PROGRAM POLICY AND PROCEDURES SUMMARY




  1. Program Related





    1. Students must first apply for admission to the college and the Human Services Program (HSP). Admission to the program requires the following Placement Test scores.






COMPASS

ASSET


Writing

95-100

50-54

Reading

69-79

34-36

Math

PA 18-20

NS 29-37




    1. Students will be designated HS Pre-program until all courses identified in their student assessment are completed with a grade of C or better, this includes WR121 and HS152. Pre-program students are encouraged to take HS154 (Community Resources) and HS152 (Stress Management).

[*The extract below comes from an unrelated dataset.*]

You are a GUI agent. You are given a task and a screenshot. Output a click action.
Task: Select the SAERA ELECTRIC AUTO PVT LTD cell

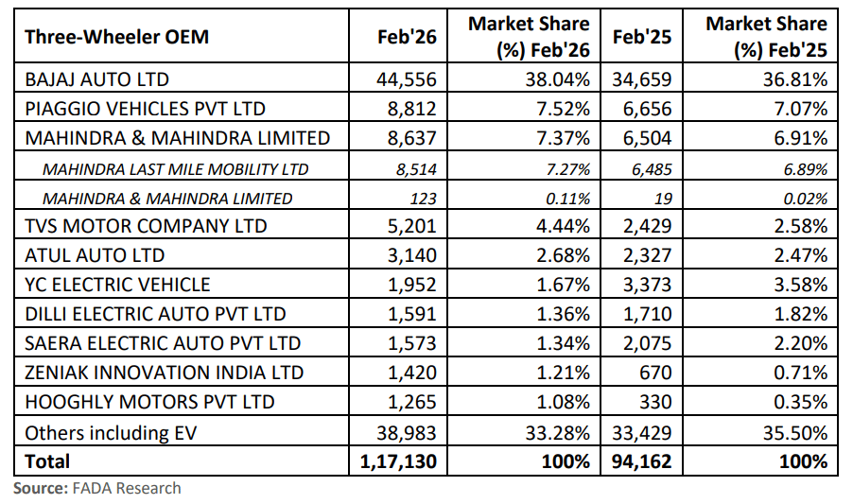[163, 343]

    1. Students are encouraged to contact the Human Services Program Chair, Donna Hirt, in Building 1-261 for an orientation to the program or call at 503-399-6157 or e-mail donna.hirt@chemeketa.edu




    1. After admission to the program, students may enroll in the Human Services Program core classes on a space-available basis. Early registration is encouraged; classes are almost always filled. See catalog or Human Services Program staff for prerequisites and sequencing of courses.




    1. Writing classes and all Human Services (HS-designated) courses used to meet degree requirements or prerequisites must be completed with a grade of C or better.